#### [Assignment]
Print exactly, and only, the lines from the one containing "Task: Collapse the" through the last line of the records below, both included; leave out the pictures.

#### [Study material]
•••••

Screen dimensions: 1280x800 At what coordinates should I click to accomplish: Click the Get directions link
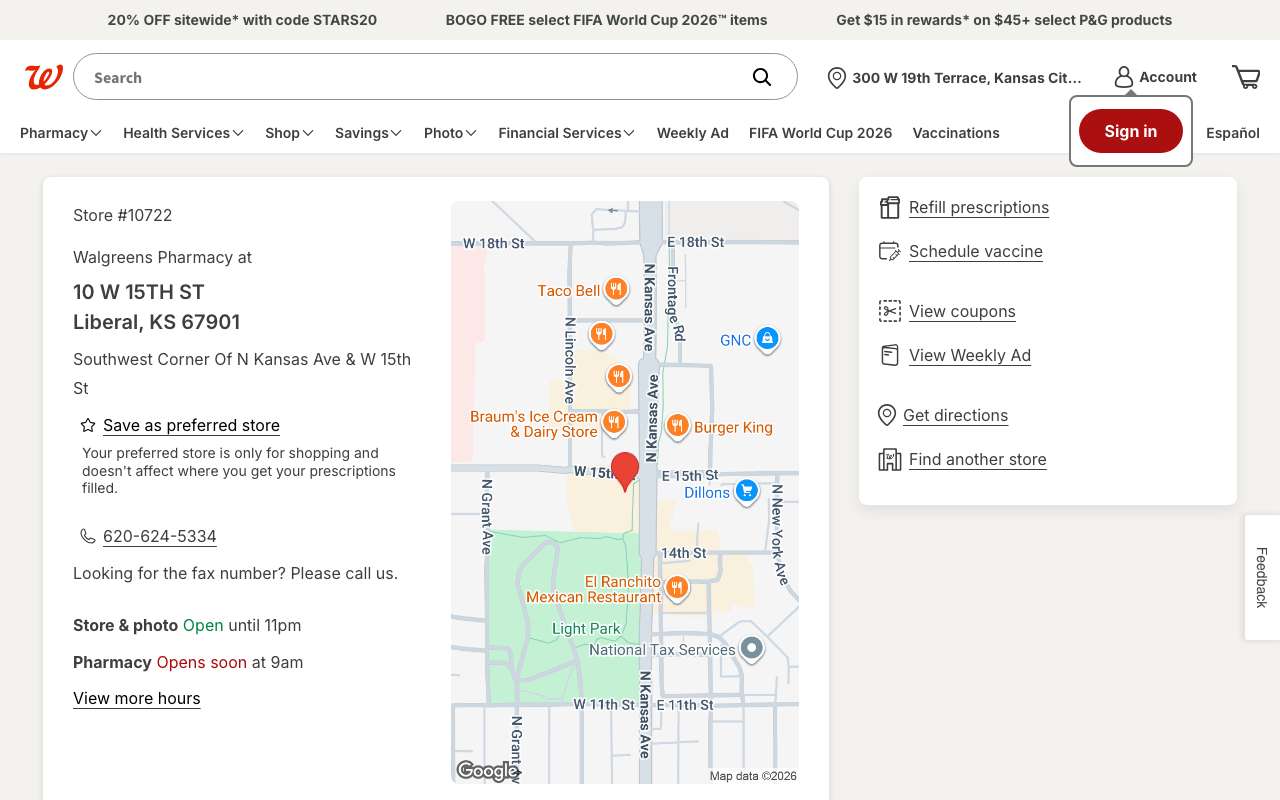(955, 415)
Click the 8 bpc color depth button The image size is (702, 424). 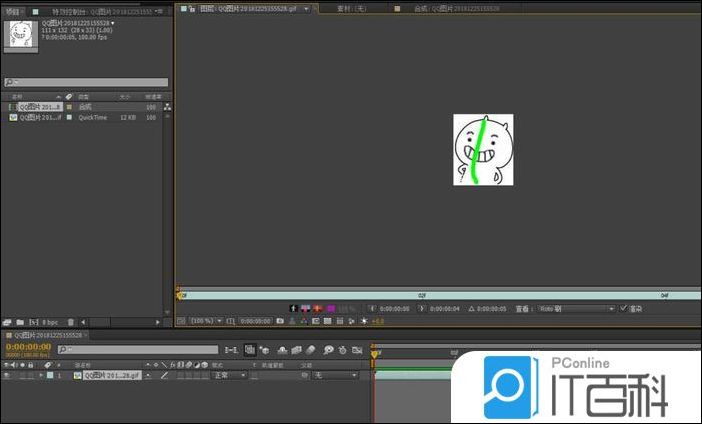tap(50, 322)
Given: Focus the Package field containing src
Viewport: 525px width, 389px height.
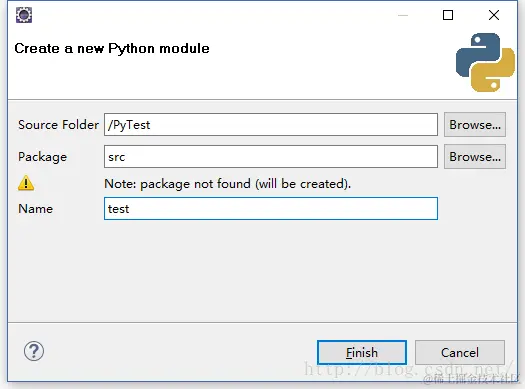Looking at the screenshot, I should [x=271, y=157].
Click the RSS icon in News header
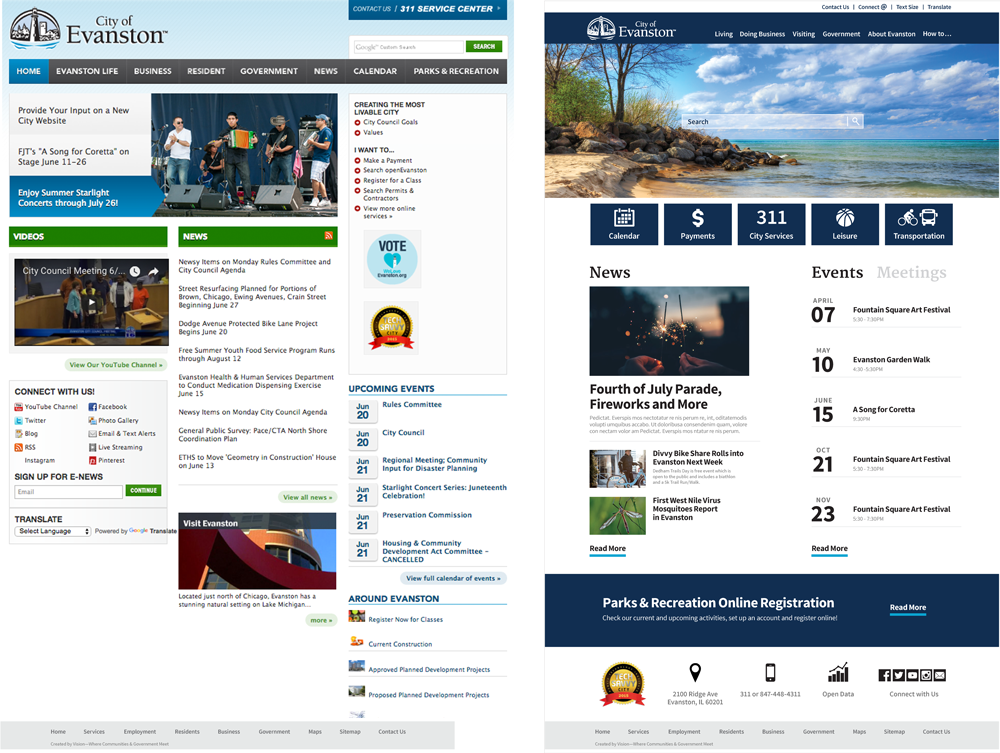The width and height of the screenshot is (1000, 753). coord(328,236)
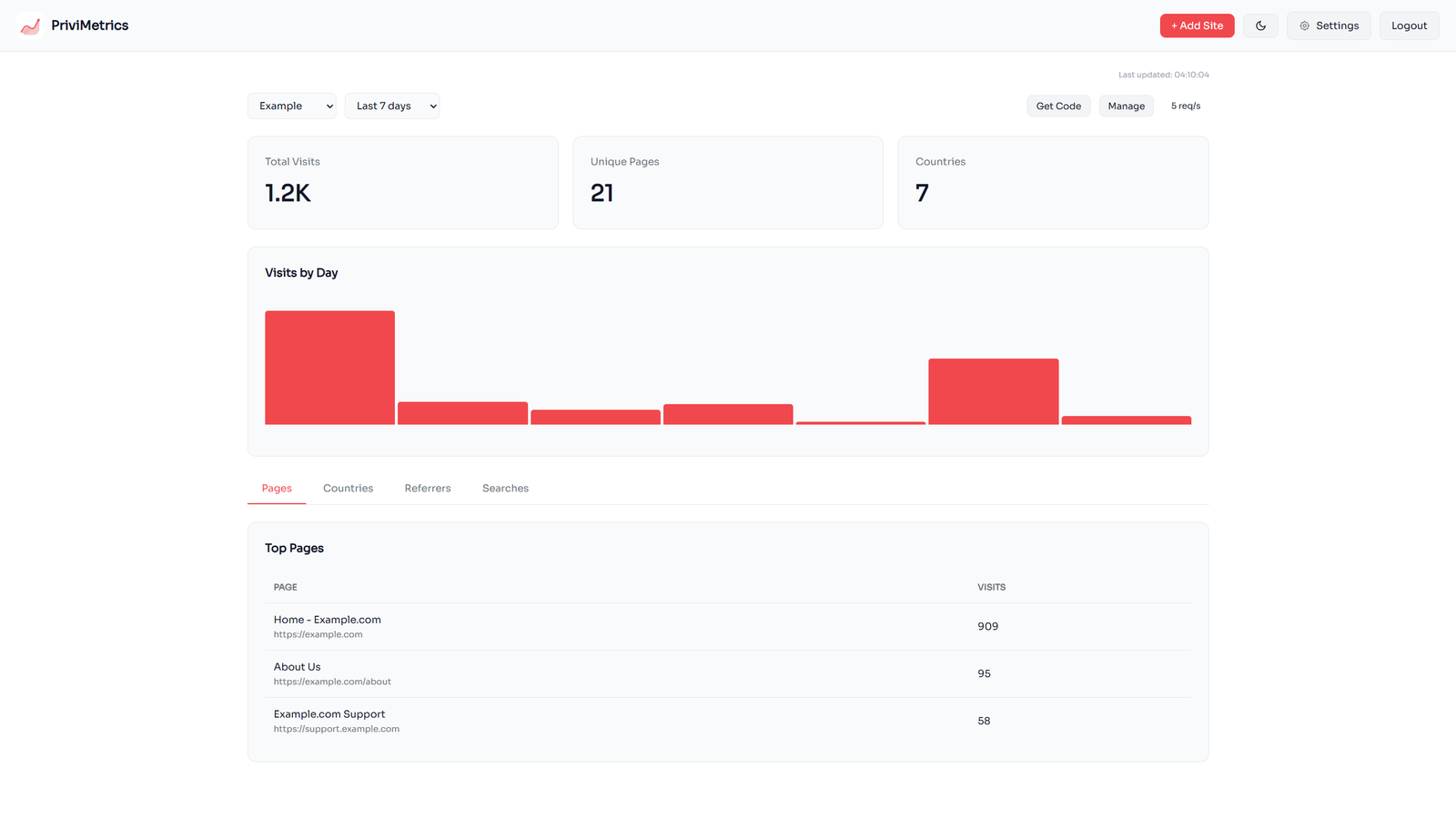Click the sixth bar in Visits by Day
Viewport: 1456px width, 819px height.
(993, 391)
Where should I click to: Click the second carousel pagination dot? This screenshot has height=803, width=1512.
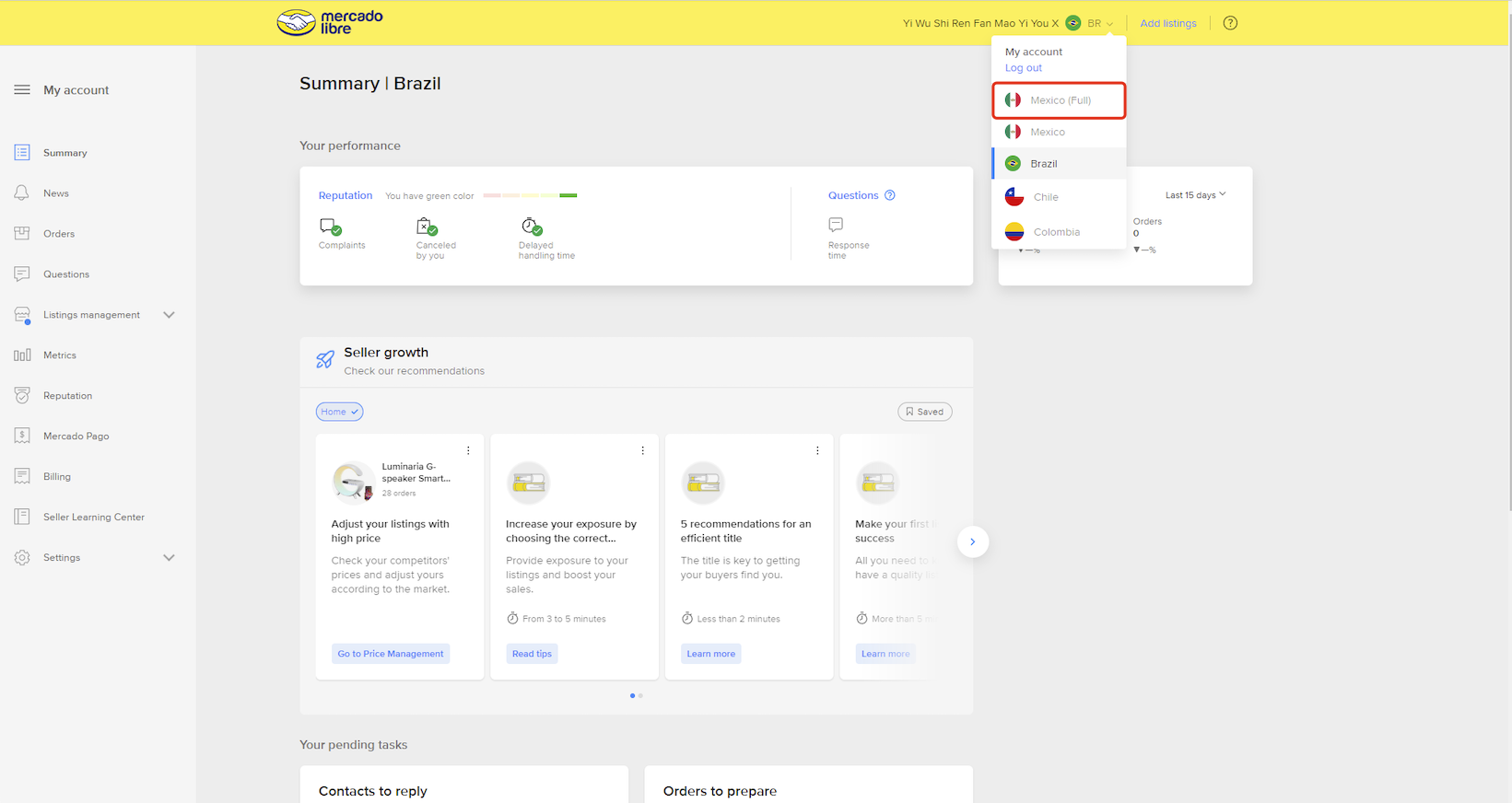640,696
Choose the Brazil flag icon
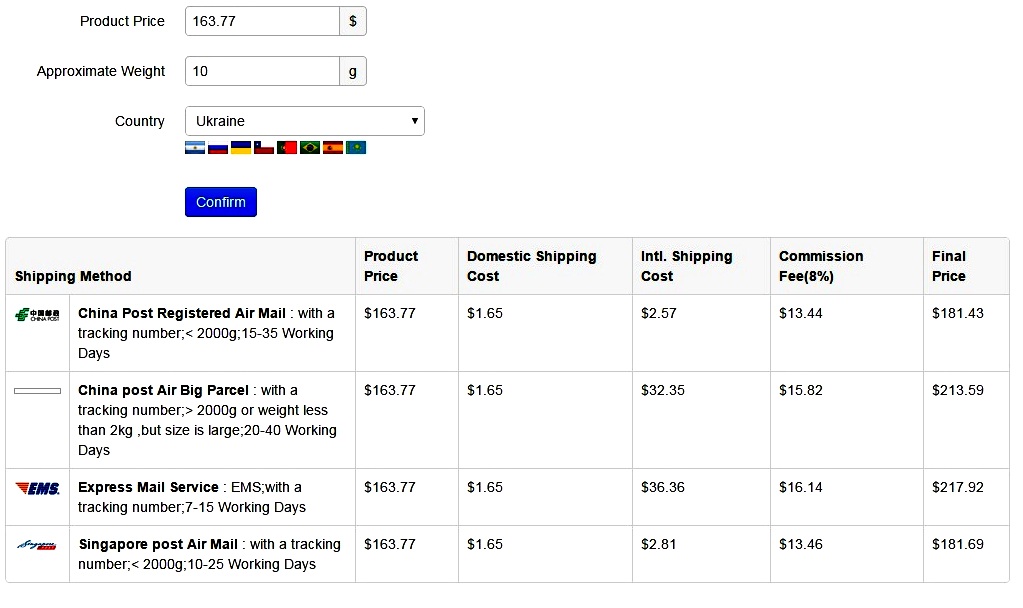The height and width of the screenshot is (608, 1023). (310, 148)
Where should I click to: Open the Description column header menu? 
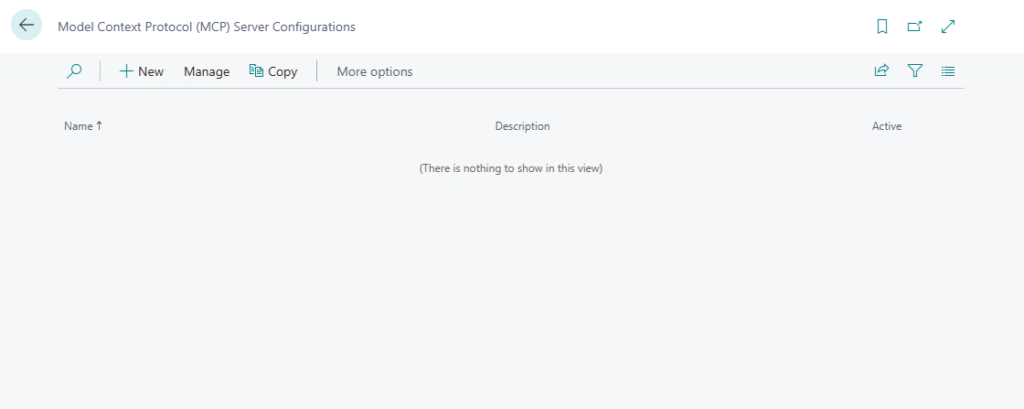click(x=522, y=126)
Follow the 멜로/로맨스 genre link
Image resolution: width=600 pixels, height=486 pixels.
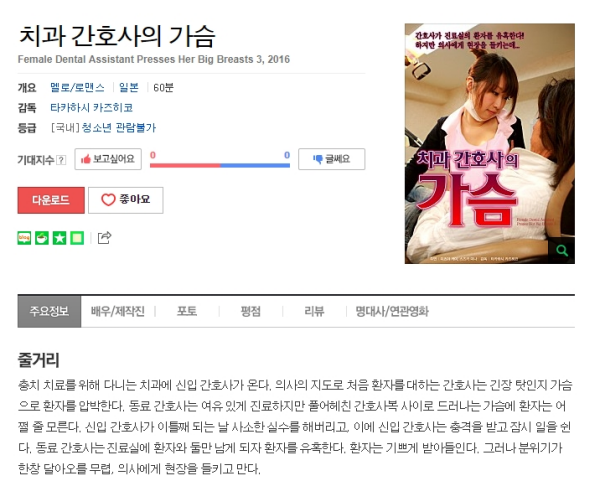[x=77, y=88]
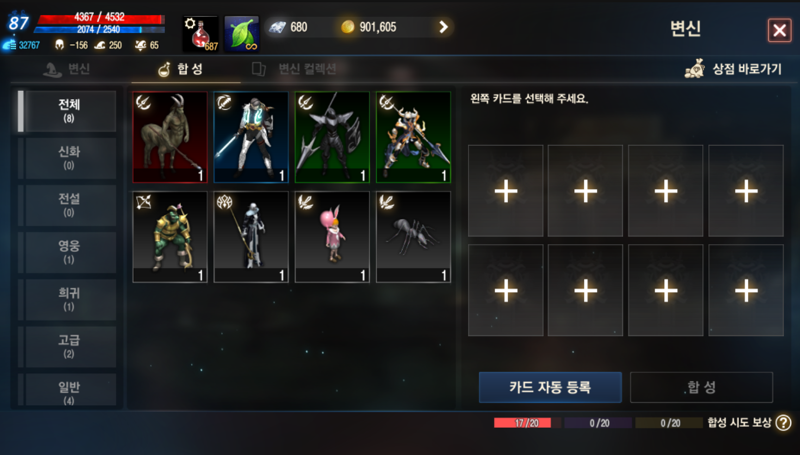Viewport: 800px width, 455px height.
Task: Expand the currency bar with the arrow
Action: tap(443, 27)
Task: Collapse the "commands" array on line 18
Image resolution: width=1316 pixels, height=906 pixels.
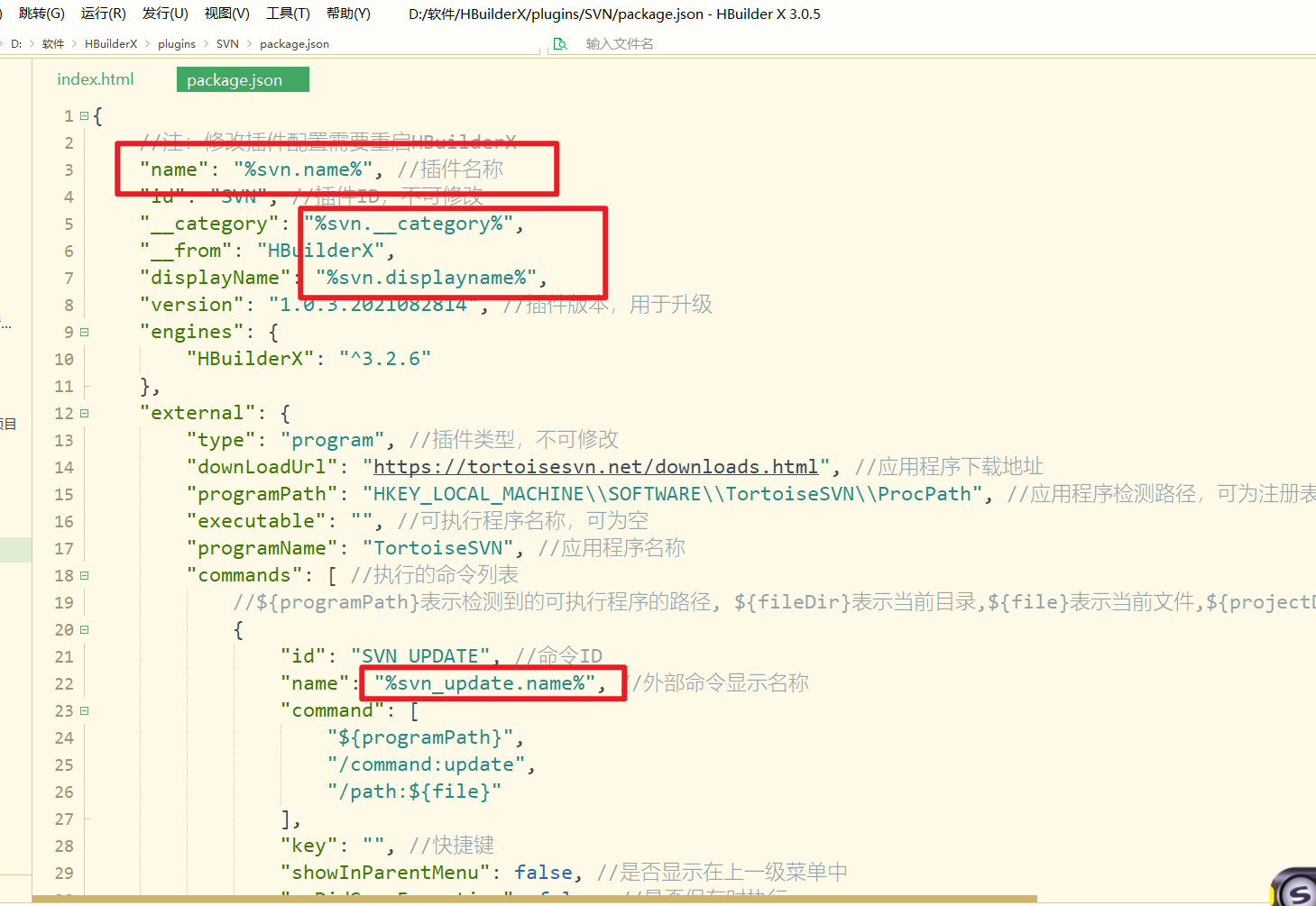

•••••

#### [Task answer]
Task: Collapse the "commands" array on line 18
Image resolution: width=1316 pixels, height=906 pixels.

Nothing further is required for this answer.